[[ Data records open ]]
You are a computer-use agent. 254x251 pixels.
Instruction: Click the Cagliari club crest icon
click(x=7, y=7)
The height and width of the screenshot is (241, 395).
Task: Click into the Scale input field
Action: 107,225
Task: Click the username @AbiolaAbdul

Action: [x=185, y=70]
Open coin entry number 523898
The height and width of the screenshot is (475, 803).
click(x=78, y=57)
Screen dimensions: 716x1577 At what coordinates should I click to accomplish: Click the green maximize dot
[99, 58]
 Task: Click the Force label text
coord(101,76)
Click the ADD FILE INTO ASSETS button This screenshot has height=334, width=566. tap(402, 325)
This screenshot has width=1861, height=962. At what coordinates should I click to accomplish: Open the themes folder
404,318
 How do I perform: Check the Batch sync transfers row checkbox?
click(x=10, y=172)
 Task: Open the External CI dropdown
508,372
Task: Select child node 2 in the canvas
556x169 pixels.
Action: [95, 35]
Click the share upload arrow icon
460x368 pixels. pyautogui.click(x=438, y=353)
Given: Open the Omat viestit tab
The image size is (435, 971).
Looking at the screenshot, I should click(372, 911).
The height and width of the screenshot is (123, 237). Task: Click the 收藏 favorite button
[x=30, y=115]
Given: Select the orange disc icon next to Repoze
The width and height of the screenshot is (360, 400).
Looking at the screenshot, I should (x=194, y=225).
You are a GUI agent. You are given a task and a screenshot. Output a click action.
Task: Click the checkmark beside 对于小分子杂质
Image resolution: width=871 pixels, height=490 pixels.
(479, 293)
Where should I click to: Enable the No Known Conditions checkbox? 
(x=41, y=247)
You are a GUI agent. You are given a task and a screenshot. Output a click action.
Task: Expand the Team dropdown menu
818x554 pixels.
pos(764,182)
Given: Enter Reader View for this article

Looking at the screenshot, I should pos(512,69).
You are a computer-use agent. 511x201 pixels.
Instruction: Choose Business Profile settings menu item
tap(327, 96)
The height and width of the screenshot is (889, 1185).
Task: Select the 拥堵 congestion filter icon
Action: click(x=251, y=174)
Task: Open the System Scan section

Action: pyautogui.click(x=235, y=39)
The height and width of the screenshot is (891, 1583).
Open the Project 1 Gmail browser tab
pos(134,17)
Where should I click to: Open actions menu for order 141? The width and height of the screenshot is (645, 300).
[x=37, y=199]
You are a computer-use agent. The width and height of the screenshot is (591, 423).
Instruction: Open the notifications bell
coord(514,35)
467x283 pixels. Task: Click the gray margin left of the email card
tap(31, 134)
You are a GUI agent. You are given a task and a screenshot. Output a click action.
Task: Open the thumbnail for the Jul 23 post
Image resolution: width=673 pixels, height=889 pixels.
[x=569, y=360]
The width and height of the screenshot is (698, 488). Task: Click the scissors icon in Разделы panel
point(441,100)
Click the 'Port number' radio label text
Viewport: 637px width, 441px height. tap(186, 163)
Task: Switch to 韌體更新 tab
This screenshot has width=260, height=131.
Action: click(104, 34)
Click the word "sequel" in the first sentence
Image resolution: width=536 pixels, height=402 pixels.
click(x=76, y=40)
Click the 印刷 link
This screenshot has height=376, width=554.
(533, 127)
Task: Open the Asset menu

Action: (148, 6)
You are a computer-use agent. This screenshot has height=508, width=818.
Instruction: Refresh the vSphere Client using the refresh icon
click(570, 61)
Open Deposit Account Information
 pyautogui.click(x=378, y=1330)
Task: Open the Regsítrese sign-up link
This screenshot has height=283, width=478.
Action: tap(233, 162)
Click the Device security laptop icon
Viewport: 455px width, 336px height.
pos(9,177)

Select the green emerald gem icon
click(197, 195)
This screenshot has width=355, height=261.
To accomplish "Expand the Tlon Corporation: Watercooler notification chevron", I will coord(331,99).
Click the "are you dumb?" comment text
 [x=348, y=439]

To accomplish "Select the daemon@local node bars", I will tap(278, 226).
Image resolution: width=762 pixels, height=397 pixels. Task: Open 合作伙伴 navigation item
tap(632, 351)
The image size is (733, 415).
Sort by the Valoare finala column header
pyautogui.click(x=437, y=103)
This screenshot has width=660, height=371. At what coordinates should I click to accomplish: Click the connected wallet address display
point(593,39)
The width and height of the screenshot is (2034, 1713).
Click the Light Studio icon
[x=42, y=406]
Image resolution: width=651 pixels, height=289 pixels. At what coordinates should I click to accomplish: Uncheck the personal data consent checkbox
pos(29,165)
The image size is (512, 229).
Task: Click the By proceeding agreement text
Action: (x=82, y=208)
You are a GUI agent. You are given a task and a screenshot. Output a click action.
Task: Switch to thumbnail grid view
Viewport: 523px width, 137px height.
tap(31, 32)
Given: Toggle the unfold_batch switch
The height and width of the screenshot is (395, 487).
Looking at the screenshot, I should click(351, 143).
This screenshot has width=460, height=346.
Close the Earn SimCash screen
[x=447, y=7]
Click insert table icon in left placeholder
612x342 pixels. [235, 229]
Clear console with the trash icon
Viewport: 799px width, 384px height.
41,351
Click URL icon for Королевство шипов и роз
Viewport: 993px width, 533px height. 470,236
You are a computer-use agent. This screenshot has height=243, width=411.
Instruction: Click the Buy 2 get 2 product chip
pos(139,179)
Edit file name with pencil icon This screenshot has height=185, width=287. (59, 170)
[[ Data records closed ]]
What to produce: Would you please repeat exactly the lines above, starting at the line with "467x283 pixels. Task: Click" and stopping at the line with "Task: Switch to thumbnail grid view", both included?

Your solution:
467x283 pixels. Task: Click the gray margin left of the email card
tap(31, 134)
You are a GUI agent. You are given a task and a screenshot. Output a click action.
Task: Open the thumbnail for the Jul 23 post
Image resolution: width=673 pixels, height=889 pixels.
[x=569, y=360]
The width and height of the screenshot is (698, 488). Task: Click the scissors icon in Разделы panel
point(441,100)
Click the 'Port number' radio label text
Viewport: 637px width, 441px height. tap(186, 163)
Task: Switch to 韌體更新 tab
This screenshot has width=260, height=131.
Action: click(104, 34)
Click the word "sequel" in the first sentence
Image resolution: width=536 pixels, height=402 pixels.
click(x=76, y=40)
Click the 印刷 link
This screenshot has height=376, width=554.
(533, 127)
Task: Open the Asset menu

Action: (148, 6)
You are a computer-use agent. This screenshot has height=508, width=818.
Instruction: Refresh the vSphere Client using the refresh icon
click(570, 61)
Open Deposit Account Information
 pyautogui.click(x=378, y=1330)
Task: Open the Regsítrese sign-up link
This screenshot has height=283, width=478.
Action: tap(233, 162)
Click the Device security laptop icon
Viewport: 455px width, 336px height.
pos(9,177)

Select the green emerald gem icon
click(197, 195)
This screenshot has width=355, height=261.
To accomplish "Expand the Tlon Corporation: Watercooler notification chevron", I will coord(331,99).
Click the "are you dumb?" comment text
 [x=348, y=439]

To accomplish "Select the daemon@local node bars", I will tap(278, 226).
Image resolution: width=762 pixels, height=397 pixels. Task: Open 合作伙伴 navigation item
tap(632, 351)
The image size is (733, 415).
Sort by the Valoare finala column header
pyautogui.click(x=437, y=103)
This screenshot has width=660, height=371. At what coordinates should I click to accomplish: Click the connected wallet address display
point(593,39)
The width and height of the screenshot is (2034, 1713).
Click the Light Studio icon
[x=42, y=406]
Image resolution: width=651 pixels, height=289 pixels. At what coordinates should I click to accomplish: Uncheck the personal data consent checkbox
pos(29,165)
The image size is (512, 229).
Task: Click the By proceeding agreement text
Action: (x=82, y=208)
You are a GUI agent. You are given a task and a screenshot. Output a click action.
Task: Switch to thumbnail grid view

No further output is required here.